Children rescued in the jungle: mother was probably still alive after the crash – Panorama

The mother of the children rescued from the Colombian rainforest is said to have been alive after the plane crash more than a month ago. “My eldest daughter told me that her mother was four days alive,” the siblings’ father, Manuel Ranoque, said in a television interview. “Before she died, she may have said: Go.”

His children would not have told him much more about the time in the jungle. “It’s not easy to ask them. They haven’t eaten properly for 40 days, they haven’t slept well. I hope the children will recover well, then they can tell for themselves what happened.”

Search parties found the children on Friday after 40 days in the rainforest in southern Colombia. They were on May 1st with a propeller plane of the type Cessna 206 Crashed in Caquetá department. The pilot and an indigenous leader were killed in the accident; the children’s mother died four days after the crash, according to the eldest daughter. It was not until May 16 that members of the Colombian army’s special forces reached the wreckage of the plane and found the bodies of the three adults there.

The wreck of the crashed “Cessna 206”.

(Photo: Press Office of the Colombian Armed Forces /dpa)
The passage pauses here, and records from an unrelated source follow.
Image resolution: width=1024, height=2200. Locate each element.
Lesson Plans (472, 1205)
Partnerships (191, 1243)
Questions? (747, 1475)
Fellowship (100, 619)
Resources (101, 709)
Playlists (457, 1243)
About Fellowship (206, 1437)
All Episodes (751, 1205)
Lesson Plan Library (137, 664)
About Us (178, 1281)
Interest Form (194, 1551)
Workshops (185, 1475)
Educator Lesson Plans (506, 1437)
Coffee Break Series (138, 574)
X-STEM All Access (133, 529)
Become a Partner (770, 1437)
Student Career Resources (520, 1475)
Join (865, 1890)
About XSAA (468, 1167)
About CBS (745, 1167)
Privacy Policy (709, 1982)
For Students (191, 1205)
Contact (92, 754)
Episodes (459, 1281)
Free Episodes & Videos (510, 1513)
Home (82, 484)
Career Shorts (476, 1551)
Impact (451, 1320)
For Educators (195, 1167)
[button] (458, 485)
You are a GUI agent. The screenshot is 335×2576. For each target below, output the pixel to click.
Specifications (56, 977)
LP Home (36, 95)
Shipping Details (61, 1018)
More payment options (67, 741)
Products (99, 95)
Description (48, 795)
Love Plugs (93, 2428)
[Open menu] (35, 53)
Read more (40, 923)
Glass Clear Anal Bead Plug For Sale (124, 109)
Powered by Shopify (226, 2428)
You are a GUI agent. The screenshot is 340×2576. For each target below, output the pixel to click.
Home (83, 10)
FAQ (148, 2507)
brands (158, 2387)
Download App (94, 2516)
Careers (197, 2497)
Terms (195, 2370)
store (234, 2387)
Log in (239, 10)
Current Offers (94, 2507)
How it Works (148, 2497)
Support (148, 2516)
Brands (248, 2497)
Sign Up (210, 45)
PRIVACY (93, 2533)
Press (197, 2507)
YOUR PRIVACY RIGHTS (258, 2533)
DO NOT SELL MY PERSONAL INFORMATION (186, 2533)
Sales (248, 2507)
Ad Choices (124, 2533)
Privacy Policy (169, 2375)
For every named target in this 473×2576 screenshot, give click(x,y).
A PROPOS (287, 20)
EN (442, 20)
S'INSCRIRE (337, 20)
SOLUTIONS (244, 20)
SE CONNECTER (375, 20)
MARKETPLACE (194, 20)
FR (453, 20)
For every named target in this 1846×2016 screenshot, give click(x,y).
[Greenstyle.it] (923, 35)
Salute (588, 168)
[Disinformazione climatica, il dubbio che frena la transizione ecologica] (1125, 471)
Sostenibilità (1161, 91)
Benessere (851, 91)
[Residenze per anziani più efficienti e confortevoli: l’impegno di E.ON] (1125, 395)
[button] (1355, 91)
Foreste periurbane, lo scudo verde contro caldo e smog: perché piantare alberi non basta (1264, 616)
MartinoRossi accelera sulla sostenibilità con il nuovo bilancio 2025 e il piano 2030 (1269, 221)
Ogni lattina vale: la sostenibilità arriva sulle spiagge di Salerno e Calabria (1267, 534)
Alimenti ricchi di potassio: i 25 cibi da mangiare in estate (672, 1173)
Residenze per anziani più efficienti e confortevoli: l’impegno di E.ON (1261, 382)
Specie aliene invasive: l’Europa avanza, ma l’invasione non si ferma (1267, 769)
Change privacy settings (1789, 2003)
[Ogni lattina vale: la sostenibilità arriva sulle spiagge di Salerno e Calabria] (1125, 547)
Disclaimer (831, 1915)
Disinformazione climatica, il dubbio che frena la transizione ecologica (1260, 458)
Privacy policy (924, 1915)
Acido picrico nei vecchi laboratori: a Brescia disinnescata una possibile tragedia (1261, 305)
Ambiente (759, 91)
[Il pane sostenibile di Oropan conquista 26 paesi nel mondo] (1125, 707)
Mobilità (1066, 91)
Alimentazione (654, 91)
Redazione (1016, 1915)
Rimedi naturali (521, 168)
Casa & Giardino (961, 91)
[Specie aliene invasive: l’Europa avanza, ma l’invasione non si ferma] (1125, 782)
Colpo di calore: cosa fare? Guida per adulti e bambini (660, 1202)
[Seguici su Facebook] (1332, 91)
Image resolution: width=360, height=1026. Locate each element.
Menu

According to a preliminary report from the aviation authority, the light aircraft collided with the treetops and then fell vertically to the ground. It is believed that the collision with the trees slowed the impact so much that there was little damage to the rear of the cabin, which is why the children survived. They are one, four, nine and 13 years old.

The children’s father reports death threats against him

The children initially consumed a supply of three kilograms of cassava flour from the plane. “In the days after the crash, they ate the flour they took with them,” CNN quoted a military spokesman as saying. At some point they ran out of supplies. After that, the children ate seeds, the AP news agency quoted relatives as saying from Fidencio Valencia. Astrid Cáceres, director of the Colombian Institute for Family Welfare, said the children also ate fruits from the jungle. This could include wild passion fruit or mangoes.

On Sunday her father also reported death threats from a splinter group of the guerrilla organization FARC. “The Carolina Ramírez front is looking for me to kill. There are threats against me, I’m a target for them,” Ranoque said. “They have economic interests, and if you don’t do what they say, you’re an enemy to them.”

The Carolina Ramírez Front is a splinter group of the Farc rebel group, which does not support the peace agreement signed in 2016. She is involved in drug trafficking and is said to have killed four minors in the south of the country. Ranoque’s children were with their mother on their way to see their father, who had fled the region due to constant threats from the faction.